── AVAILABLE RECORDS

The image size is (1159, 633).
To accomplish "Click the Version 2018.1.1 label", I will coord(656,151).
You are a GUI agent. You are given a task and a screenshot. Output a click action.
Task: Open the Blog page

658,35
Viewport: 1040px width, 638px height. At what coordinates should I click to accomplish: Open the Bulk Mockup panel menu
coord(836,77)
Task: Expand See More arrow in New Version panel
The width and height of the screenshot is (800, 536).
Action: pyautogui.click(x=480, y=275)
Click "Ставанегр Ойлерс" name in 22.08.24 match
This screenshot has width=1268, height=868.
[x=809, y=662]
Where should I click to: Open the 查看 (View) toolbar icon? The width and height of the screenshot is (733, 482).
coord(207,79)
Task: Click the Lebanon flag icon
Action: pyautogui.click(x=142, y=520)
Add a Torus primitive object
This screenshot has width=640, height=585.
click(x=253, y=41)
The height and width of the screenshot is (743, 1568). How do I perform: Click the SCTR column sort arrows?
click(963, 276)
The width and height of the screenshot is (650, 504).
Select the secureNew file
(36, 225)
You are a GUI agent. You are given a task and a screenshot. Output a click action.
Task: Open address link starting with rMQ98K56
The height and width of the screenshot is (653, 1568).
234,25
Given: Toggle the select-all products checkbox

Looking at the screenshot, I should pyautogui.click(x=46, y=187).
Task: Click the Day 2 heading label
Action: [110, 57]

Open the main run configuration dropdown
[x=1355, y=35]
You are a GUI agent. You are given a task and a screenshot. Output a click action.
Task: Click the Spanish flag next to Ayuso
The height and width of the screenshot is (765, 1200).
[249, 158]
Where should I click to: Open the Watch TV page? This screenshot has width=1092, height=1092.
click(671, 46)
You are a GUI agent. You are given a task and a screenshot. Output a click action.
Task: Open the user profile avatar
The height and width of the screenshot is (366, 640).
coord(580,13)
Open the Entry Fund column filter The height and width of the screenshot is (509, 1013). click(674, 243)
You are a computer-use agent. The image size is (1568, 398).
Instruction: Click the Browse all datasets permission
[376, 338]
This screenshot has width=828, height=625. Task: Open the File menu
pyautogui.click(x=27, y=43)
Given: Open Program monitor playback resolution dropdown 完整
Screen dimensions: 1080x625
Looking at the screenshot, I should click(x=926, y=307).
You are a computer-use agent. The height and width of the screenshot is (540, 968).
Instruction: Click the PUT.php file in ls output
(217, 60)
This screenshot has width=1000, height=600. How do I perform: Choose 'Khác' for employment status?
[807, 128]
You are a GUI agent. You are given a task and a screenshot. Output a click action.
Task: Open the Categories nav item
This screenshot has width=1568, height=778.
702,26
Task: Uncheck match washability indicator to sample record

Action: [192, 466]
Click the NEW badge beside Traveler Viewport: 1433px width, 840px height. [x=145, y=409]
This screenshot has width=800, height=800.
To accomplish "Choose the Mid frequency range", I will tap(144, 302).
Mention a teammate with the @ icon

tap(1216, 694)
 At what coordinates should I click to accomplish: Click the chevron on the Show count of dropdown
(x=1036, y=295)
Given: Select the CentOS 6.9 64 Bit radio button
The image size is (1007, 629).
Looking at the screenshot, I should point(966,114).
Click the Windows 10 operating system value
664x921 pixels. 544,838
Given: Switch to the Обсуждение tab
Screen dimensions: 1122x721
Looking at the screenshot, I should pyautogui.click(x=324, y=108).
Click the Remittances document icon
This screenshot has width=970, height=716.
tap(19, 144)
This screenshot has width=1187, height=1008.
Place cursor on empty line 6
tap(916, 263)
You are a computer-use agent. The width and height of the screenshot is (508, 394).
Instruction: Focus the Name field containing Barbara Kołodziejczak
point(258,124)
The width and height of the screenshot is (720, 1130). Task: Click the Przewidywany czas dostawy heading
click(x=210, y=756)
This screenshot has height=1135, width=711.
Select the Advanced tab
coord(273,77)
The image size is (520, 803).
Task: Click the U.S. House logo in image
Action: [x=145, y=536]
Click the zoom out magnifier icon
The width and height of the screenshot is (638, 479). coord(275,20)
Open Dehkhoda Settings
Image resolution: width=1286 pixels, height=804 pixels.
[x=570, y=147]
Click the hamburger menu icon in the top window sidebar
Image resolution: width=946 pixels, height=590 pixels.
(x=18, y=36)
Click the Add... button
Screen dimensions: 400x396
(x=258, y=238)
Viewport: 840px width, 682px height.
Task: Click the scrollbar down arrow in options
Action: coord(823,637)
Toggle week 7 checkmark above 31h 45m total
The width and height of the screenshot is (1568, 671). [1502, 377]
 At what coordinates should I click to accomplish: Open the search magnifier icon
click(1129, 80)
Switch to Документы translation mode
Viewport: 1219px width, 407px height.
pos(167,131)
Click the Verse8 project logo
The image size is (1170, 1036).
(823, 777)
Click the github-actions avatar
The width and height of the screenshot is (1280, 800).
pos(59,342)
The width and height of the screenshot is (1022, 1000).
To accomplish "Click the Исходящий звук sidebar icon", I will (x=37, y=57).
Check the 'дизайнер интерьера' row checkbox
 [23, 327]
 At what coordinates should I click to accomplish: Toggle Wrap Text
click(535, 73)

────

**PROBLEM:**
Every entry must be output again exactly as it was given.

**RESULT OF THE EXERCISE:**
The image size is (1159, 633).
To accomplish "Click the Version 2018.1.1 label", I will coord(656,151).
You are a GUI agent. You are given a task and a screenshot. Output a click action.
Task: Open the Blog page

658,35
Viewport: 1040px width, 638px height. At what coordinates should I click to accomplish: Open the Bulk Mockup panel menu
coord(836,77)
Task: Expand See More arrow in New Version panel
The width and height of the screenshot is (800, 536).
Action: pyautogui.click(x=480, y=275)
Click "Ставанегр Ойлерс" name in 22.08.24 match
This screenshot has width=1268, height=868.
[x=809, y=662]
Where should I click to: Open the 查看 (View) toolbar icon? The width and height of the screenshot is (733, 482).
coord(207,79)
Task: Click the Lebanon flag icon
Action: pyautogui.click(x=142, y=520)
Add a Torus primitive object
This screenshot has width=640, height=585.
click(x=253, y=41)
The height and width of the screenshot is (743, 1568). How do I perform: Click the SCTR column sort arrows?
click(963, 276)
The width and height of the screenshot is (650, 504).
Select the secureNew file
(36, 225)
You are a GUI agent. You are given a task and a screenshot. Output a click action.
Task: Open address link starting with rMQ98K56
The height and width of the screenshot is (653, 1568).
234,25
Given: Toggle the select-all products checkbox

Looking at the screenshot, I should pyautogui.click(x=46, y=187).
Task: Click the Day 2 heading label
Action: [110, 57]

Open the main run configuration dropdown
[x=1355, y=35]
You are a GUI agent. You are given a task and a screenshot. Output a click action.
Task: Click the Spanish flag next to Ayuso
The height and width of the screenshot is (765, 1200).
[249, 158]
Where should I click to: Open the Watch TV page? This screenshot has width=1092, height=1092.
click(671, 46)
You are a GUI agent. You are given a task and a screenshot. Output a click action.
Task: Open the user profile avatar
The height and width of the screenshot is (366, 640).
coord(580,13)
Open the Entry Fund column filter The height and width of the screenshot is (509, 1013). click(674, 243)
You are a computer-use agent. The image size is (1568, 398).
Instruction: Click the Browse all datasets permission
[376, 338]
This screenshot has width=828, height=625. Task: Open the File menu
pyautogui.click(x=27, y=43)
Given: Open Program monitor playback resolution dropdown 完整
Screen dimensions: 1080x625
Looking at the screenshot, I should click(x=926, y=307).
You are a computer-use agent. The height and width of the screenshot is (540, 968).
Instruction: Click the PUT.php file in ls output
(217, 60)
This screenshot has width=1000, height=600. How do I perform: Choose 'Khác' for employment status?
[807, 128]
You are a GUI agent. You are given a task and a screenshot. Output a click action.
Task: Open the Categories nav item
This screenshot has width=1568, height=778.
702,26
Task: Uncheck match washability indicator to sample record

Action: [192, 466]
Click the NEW badge beside Traveler Viewport: 1433px width, 840px height. [x=145, y=409]
This screenshot has width=800, height=800.
To accomplish "Choose the Mid frequency range", I will tap(144, 302).
Mention a teammate with the @ icon

tap(1216, 694)
 At what coordinates should I click to accomplish: Click the chevron on the Show count of dropdown
(x=1036, y=295)
Given: Select the CentOS 6.9 64 Bit radio button
The image size is (1007, 629).
Looking at the screenshot, I should point(966,114).
Click the Windows 10 operating system value
664x921 pixels. 544,838
Given: Switch to the Обсуждение tab
Screen dimensions: 1122x721
Looking at the screenshot, I should pyautogui.click(x=324, y=108).
Click the Remittances document icon
This screenshot has width=970, height=716.
tap(19, 144)
This screenshot has width=1187, height=1008.
Place cursor on empty line 6
tap(916, 263)
You are a computer-use agent. The width and height of the screenshot is (508, 394).
Instruction: Focus the Name field containing Barbara Kołodziejczak
point(258,124)
The width and height of the screenshot is (720, 1130). Task: Click the Przewidywany czas dostawy heading
click(x=210, y=756)
This screenshot has height=1135, width=711.
Select the Advanced tab
coord(273,77)
The image size is (520, 803).
Task: Click the U.S. House logo in image
Action: [x=145, y=536]
Click the zoom out magnifier icon
The width and height of the screenshot is (638, 479). coord(275,20)
Open Dehkhoda Settings
Image resolution: width=1286 pixels, height=804 pixels.
[x=570, y=147]
Click the hamburger menu icon in the top window sidebar
Image resolution: width=946 pixels, height=590 pixels.
(x=18, y=36)
Click the Add... button
Screen dimensions: 400x396
(x=258, y=238)
Viewport: 840px width, 682px height.
Task: Click the scrollbar down arrow in options
Action: coord(823,637)
Toggle week 7 checkmark above 31h 45m total
The width and height of the screenshot is (1568, 671). [1502, 377]
 At what coordinates should I click to accomplish: Open the search magnifier icon
click(1129, 80)
Switch to Документы translation mode
Viewport: 1219px width, 407px height.
pos(167,131)
Click the Verse8 project logo
The image size is (1170, 1036).
(823, 777)
Click the github-actions avatar
The width and height of the screenshot is (1280, 800).
pos(59,342)
The width and height of the screenshot is (1022, 1000).
To accomplish "Click the Исходящий звук sidebar icon", I will (x=37, y=57).
Check the 'дизайнер интерьера' row checkbox
 [23, 327]
 At what coordinates should I click to accomplish: Toggle Wrap Text
click(535, 73)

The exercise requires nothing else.